> **The problem**: Everything before the line containing "This screenshot has height=840, width=1421." stays out; print that line and all lines below it through the last, exactly.

> **Data**:

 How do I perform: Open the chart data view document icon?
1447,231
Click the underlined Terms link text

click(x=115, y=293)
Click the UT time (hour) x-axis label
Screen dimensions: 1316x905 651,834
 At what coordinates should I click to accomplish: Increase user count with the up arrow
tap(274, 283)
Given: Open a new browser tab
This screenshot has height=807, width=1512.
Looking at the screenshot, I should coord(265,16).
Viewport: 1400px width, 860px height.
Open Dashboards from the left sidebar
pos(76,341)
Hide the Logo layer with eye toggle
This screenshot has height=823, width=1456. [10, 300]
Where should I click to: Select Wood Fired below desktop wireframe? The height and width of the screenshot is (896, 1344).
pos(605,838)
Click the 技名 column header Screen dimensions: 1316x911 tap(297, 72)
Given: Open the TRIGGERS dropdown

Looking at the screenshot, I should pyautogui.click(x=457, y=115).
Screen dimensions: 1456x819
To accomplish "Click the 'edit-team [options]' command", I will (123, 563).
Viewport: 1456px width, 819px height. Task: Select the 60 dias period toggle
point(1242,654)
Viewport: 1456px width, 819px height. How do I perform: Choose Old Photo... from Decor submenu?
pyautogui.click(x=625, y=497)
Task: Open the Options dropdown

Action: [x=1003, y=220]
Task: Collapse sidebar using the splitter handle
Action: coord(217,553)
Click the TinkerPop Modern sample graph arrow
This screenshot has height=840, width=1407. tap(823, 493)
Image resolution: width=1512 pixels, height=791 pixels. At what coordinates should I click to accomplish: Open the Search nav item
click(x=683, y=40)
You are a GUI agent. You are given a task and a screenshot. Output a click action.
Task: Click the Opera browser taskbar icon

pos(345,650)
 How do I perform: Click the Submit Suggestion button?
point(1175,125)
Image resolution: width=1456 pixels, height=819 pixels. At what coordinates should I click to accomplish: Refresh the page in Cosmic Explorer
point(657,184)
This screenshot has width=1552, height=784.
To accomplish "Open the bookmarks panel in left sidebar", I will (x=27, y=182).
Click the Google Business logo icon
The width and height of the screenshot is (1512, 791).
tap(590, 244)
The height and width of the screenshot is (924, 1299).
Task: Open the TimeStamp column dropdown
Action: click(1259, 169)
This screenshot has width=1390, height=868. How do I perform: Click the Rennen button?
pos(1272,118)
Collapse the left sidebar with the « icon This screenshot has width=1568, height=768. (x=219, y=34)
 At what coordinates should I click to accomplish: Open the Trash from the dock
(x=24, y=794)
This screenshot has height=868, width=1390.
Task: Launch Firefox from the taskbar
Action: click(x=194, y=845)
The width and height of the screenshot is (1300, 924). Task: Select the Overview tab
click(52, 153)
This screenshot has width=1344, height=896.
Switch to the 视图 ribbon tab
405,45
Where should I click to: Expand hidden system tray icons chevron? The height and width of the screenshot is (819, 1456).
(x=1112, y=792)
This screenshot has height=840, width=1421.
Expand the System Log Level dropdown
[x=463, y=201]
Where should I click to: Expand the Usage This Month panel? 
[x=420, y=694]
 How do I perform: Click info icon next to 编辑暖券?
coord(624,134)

> **Solution for this exercise**:
This screenshot has height=840, width=1421.
Expand the System Log Level dropdown
[x=463, y=201]
Where should I click to: Expand the Usage This Month panel? 
[x=420, y=694]
 How do I perform: Click info icon next to 编辑暖券?
coord(624,134)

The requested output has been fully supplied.